_TASK DESCRIPTION:_ Can you lay out every line of the listing below as a numbered list, skipping the blank lines?

[Excerpt from a dataset]
+ + + + +

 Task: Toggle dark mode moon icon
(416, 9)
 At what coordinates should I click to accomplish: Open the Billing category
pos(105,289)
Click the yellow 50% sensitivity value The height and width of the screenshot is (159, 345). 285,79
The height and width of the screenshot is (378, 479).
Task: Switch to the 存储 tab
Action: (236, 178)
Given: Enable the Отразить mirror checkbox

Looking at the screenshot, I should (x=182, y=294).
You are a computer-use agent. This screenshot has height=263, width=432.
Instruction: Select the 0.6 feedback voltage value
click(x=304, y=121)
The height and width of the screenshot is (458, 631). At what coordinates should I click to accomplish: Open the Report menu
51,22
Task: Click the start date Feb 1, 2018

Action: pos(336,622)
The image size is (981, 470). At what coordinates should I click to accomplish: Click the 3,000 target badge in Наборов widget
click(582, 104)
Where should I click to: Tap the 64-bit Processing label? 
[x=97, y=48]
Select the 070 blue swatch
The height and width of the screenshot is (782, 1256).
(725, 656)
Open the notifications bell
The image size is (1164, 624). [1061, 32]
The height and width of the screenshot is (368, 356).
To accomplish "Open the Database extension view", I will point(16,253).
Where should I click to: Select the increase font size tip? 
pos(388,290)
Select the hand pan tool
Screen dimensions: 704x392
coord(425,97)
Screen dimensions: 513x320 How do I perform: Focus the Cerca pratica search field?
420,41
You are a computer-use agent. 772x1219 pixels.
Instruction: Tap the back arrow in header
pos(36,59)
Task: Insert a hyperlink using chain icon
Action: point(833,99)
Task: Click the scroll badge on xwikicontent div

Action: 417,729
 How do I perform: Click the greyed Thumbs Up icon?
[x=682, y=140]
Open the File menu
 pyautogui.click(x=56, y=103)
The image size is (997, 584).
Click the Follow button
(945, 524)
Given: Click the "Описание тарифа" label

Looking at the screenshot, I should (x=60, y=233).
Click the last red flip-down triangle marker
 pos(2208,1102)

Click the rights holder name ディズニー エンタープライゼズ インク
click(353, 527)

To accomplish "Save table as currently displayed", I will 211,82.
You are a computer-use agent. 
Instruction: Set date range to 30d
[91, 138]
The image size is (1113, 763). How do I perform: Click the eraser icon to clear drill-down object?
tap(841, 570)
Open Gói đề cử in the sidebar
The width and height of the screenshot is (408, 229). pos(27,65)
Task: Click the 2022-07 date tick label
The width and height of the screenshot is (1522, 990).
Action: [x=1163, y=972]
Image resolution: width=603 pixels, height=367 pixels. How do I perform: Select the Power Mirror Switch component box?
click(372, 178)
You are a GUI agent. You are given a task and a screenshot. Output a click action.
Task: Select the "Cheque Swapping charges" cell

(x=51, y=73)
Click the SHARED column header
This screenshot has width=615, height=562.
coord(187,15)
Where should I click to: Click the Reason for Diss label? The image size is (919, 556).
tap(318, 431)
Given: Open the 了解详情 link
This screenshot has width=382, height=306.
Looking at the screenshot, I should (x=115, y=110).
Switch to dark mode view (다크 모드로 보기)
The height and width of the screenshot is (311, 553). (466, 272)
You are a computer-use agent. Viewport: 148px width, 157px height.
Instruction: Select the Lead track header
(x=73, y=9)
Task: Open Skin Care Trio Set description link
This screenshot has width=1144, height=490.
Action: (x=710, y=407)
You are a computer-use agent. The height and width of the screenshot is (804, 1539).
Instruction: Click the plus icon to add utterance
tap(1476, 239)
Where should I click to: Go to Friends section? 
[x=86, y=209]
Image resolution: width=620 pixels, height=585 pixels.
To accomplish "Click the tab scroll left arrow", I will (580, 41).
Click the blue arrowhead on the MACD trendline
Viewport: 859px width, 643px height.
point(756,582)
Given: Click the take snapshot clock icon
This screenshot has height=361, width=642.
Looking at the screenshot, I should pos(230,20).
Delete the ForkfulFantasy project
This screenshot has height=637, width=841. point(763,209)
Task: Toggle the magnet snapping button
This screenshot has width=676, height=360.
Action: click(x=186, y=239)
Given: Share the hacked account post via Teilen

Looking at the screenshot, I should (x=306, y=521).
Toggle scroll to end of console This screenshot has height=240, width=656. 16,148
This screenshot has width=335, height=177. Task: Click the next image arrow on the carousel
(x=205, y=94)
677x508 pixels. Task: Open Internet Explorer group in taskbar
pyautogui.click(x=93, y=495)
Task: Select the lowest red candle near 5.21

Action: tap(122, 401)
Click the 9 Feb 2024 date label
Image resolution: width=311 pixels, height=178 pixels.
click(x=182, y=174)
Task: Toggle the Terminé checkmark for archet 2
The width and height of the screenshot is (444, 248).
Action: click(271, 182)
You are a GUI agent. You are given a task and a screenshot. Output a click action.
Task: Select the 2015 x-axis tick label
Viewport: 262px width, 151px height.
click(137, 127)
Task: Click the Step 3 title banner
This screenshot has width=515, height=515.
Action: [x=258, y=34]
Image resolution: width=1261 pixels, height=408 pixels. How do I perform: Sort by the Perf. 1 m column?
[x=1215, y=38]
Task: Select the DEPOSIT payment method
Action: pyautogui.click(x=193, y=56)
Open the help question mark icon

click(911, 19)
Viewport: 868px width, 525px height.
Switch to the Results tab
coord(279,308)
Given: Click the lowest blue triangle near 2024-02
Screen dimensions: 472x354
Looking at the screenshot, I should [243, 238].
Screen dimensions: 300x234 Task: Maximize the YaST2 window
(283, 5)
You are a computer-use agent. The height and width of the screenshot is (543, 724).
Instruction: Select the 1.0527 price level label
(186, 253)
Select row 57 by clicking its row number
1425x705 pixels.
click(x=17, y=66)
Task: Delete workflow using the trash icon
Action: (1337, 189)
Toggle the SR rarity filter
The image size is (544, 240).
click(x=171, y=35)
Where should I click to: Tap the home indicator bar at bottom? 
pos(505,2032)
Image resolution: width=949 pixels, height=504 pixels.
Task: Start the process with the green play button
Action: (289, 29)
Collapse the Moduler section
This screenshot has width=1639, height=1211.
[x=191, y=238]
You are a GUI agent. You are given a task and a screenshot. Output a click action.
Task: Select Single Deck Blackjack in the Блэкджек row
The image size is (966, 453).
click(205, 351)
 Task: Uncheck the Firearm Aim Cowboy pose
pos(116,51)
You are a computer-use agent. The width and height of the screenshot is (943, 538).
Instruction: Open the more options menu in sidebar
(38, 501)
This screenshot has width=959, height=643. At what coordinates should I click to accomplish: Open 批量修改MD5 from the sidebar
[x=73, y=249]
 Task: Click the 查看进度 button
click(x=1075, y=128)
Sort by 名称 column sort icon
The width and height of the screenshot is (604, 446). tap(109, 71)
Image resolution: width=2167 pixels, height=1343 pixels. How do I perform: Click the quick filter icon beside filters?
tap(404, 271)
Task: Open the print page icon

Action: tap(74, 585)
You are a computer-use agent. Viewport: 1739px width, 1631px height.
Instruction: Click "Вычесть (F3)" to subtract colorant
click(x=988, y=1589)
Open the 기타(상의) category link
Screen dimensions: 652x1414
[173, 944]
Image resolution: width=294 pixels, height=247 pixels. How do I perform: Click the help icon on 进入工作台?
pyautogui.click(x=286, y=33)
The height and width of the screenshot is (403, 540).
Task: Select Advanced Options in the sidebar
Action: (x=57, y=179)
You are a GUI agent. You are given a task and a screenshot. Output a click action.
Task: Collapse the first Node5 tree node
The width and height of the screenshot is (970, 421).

+ + + + +

_TASK SOLUTION:_
1.  Task: Toggle dark mode moon icon
2. (416, 9)
3.  At what coordinates should I click to accomplish: Open the Billing category
4. pos(105,289)
5. Click the yellow 50% sensitivity value The height and width of the screenshot is (159, 345). 285,79
6. The height and width of the screenshot is (378, 479).
7. Task: Switch to the 存储 tab
8. Action: (236, 178)
9. Given: Enable the Отразить mirror checkbox
10. Looking at the screenshot, I should (x=182, y=294).
11. You are a computer-use agent. This screenshot has height=263, width=432.
12. Instruction: Select the 0.6 feedback voltage value
13. click(x=304, y=121)
14. The height and width of the screenshot is (458, 631). At what coordinates should I click to accomplish: Open the Report menu
15. 51,22
16. Task: Click the start date Feb 1, 2018
17. Action: pos(336,622)
18. The image size is (981, 470). At what coordinates should I click to accomplish: Click the 3,000 target badge in Наборов widget
19. click(582, 104)
20. Where should I click to: Tap the 64-bit Processing label? 
21. [x=97, y=48]
22. Select the 070 blue swatch
23. The height and width of the screenshot is (782, 1256).
24. (725, 656)
25. Open the notifications bell
26. The image size is (1164, 624). [1061, 32]
27. The height and width of the screenshot is (368, 356).
28. To accomplish "Open the Database extension view", I will point(16,253).
29. Where should I click to: Select the increase font size tip? 
30. pos(388,290)
31. Select the hand pan tool
32. Screen dimensions: 704x392
33. coord(425,97)
34. Screen dimensions: 513x320 How do I perform: Focus the Cerca pratica search field?
35. 420,41
36. You are a computer-use agent. 772x1219 pixels.
37. Instruction: Tap the back arrow in header
38. pos(36,59)
39. Task: Insert a hyperlink using chain icon
40. Action: point(833,99)
41. Task: Click the scroll badge on xwikicontent div
42. Action: 417,729
43.  How do I perform: Click the greyed Thumbs Up icon?
44. [x=682, y=140]
45. Open the File menu
46.  pyautogui.click(x=56, y=103)
47. The image size is (997, 584).
48. Click the Follow button
49. (945, 524)
50. Given: Click the "Описание тарифа" label
51. Looking at the screenshot, I should (x=60, y=233).
52. Click the last red flip-down triangle marker
53.  pos(2208,1102)
54. Click the rights holder name ディズニー エンタープライゼズ インク
55. click(353, 527)
56. To accomplish "Save table as currently displayed", I will 211,82.
57. You are a computer-use agent. 
58. Instruction: Set date range to 30d
59. [91, 138]
60. The image size is (1113, 763). How do I perform: Click the eraser icon to clear drill-down object?
61. tap(841, 570)
62. Open Gói đề cử in the sidebar
63. The width and height of the screenshot is (408, 229). pos(27,65)
64. Task: Click the 2022-07 date tick label
65. The width and height of the screenshot is (1522, 990).
66. Action: [x=1163, y=972]
67. Image resolution: width=603 pixels, height=367 pixels. How do I perform: Select the Power Mirror Switch component box?
68. click(372, 178)
69. You are a GUI agent. You are given a task and a screenshot. Output a click action.
70. Task: Select the "Cheque Swapping charges" cell
71. (x=51, y=73)
72. Click the SHARED column header
73. This screenshot has width=615, height=562.
74. coord(187,15)
75. Where should I click to: Click the Reason for Diss label? The image size is (919, 556).
76. tap(318, 431)
77. Given: Open the 了解详情 link
78. This screenshot has width=382, height=306.
79. Looking at the screenshot, I should (x=115, y=110).
80. Switch to dark mode view (다크 모드로 보기)
81. The height and width of the screenshot is (311, 553). (466, 272)
82. You are a computer-use agent. Viewport: 148px width, 157px height.
83. Instruction: Select the Lead track header
84. (x=73, y=9)
85. Task: Open Skin Care Trio Set description link
86. This screenshot has width=1144, height=490.
87. Action: (x=710, y=407)
88. You are a computer-use agent. The height and width of the screenshot is (804, 1539).
89. Instruction: Click the plus icon to add utterance
90. tap(1476, 239)
91. Where should I click to: Go to Friends section? 
92. [x=86, y=209]
93. Image resolution: width=620 pixels, height=585 pixels.
94. To accomplish "Click the tab scroll left arrow", I will (580, 41).
95. Click the blue arrowhead on the MACD trendline
96. Viewport: 859px width, 643px height.
97. point(756,582)
98. Given: Click the take snapshot clock icon
99. This screenshot has height=361, width=642.
100. Looking at the screenshot, I should pos(230,20).
101. Delete the ForkfulFantasy project
102. This screenshot has height=637, width=841. point(763,209)
103. Task: Toggle the magnet snapping button
104. This screenshot has width=676, height=360.
105. Action: click(x=186, y=239)
106. Given: Share the hacked account post via Teilen
107. Looking at the screenshot, I should (x=306, y=521).
108. Toggle scroll to end of console This screenshot has height=240, width=656. 16,148
109. This screenshot has width=335, height=177. Task: Click the next image arrow on the carousel
110. (x=205, y=94)
111. 677x508 pixels. Task: Open Internet Explorer group in taskbar
112. pyautogui.click(x=93, y=495)
113. Task: Select the lowest red candle near 5.21
114. Action: tap(122, 401)
115. Click the 9 Feb 2024 date label
116. Image resolution: width=311 pixels, height=178 pixels.
117. click(x=182, y=174)
118. Task: Toggle the Terminé checkmark for archet 2
119. The width and height of the screenshot is (444, 248).
120. Action: click(271, 182)
121. You are a GUI agent. You are given a task and a screenshot. Output a click action.
122. Task: Select the 2015 x-axis tick label
123. Viewport: 262px width, 151px height.
124. click(137, 127)
125. Task: Click the Step 3 title banner
126. This screenshot has width=515, height=515.
127. Action: [x=258, y=34]
128. Image resolution: width=1261 pixels, height=408 pixels. How do I perform: Sort by the Perf. 1 m column?
129. [x=1215, y=38]
130. Task: Select the DEPOSIT payment method
131. Action: pyautogui.click(x=193, y=56)
132. Open the help question mark icon
133. click(911, 19)
134. Viewport: 868px width, 525px height.
135. Switch to the Results tab
136. coord(279,308)
137. Given: Click the lowest blue triangle near 2024-02
138. Screen dimensions: 472x354
139. Looking at the screenshot, I should [243, 238].
140. Screen dimensions: 300x234 Task: Maximize the YaST2 window
141. (283, 5)
142. You are a computer-use agent. The height and width of the screenshot is (543, 724).
143. Instruction: Select the 1.0527 price level label
144. (186, 253)
145. Select row 57 by clicking its row number
146. 1425x705 pixels.
147. click(x=17, y=66)
148. Task: Delete workflow using the trash icon
149. Action: (1337, 189)
150. Toggle the SR rarity filter
151. The image size is (544, 240).
152. click(x=171, y=35)
153. Where should I click to: Tap the home indicator bar at bottom? 
154. pos(505,2032)
155. Image resolution: width=949 pixels, height=504 pixels.
156. Task: Start the process with the green play button
157. Action: (289, 29)
158. Collapse the Moduler section
159. This screenshot has width=1639, height=1211.
160. [x=191, y=238]
161. You are a GUI agent. You are given a task and a screenshot. Output a click action.
162. Task: Select Single Deck Blackjack in the Блэкджек row
163. The image size is (966, 453).
164. click(205, 351)
165.  Task: Uncheck the Firearm Aim Cowboy pose
166. pos(116,51)
167. You are a computer-use agent. The width and height of the screenshot is (943, 538).
168. Instruction: Open the more options menu in sidebar
169. (38, 501)
170. This screenshot has width=959, height=643. At what coordinates should I click to accomplish: Open 批量修改MD5 from the sidebar
171. [x=73, y=249]
172.  Task: Click the 查看进度 button
173. click(x=1075, y=128)
174. Sort by 名称 column sort icon
175. The width and height of the screenshot is (604, 446). tap(109, 71)
176. Image resolution: width=2167 pixels, height=1343 pixels. How do I perform: Click the quick filter icon beside filters?
177. tap(404, 271)
178. Task: Open the print page icon
179. Action: tap(74, 585)
180. You are a computer-use agent. Viewport: 1739px width, 1631px height.
181. Instruction: Click "Вычесть (F3)" to subtract colorant
182. click(x=988, y=1589)
183. Open the 기타(상의) category link
184. Screen dimensions: 652x1414
185. [173, 944]
186. Image resolution: width=294 pixels, height=247 pixels. How do I perform: Click the help icon on 进入工作台?
187. pyautogui.click(x=286, y=33)
188. The height and width of the screenshot is (403, 540).
189. Task: Select Advanced Options in the sidebar
190. Action: (x=57, y=179)
191. You are a GUI agent. You are given a task and a screenshot. Output a click action.
192. Task: Collapse the first Node5 tree node
193. The width and height of the screenshot is (970, 421).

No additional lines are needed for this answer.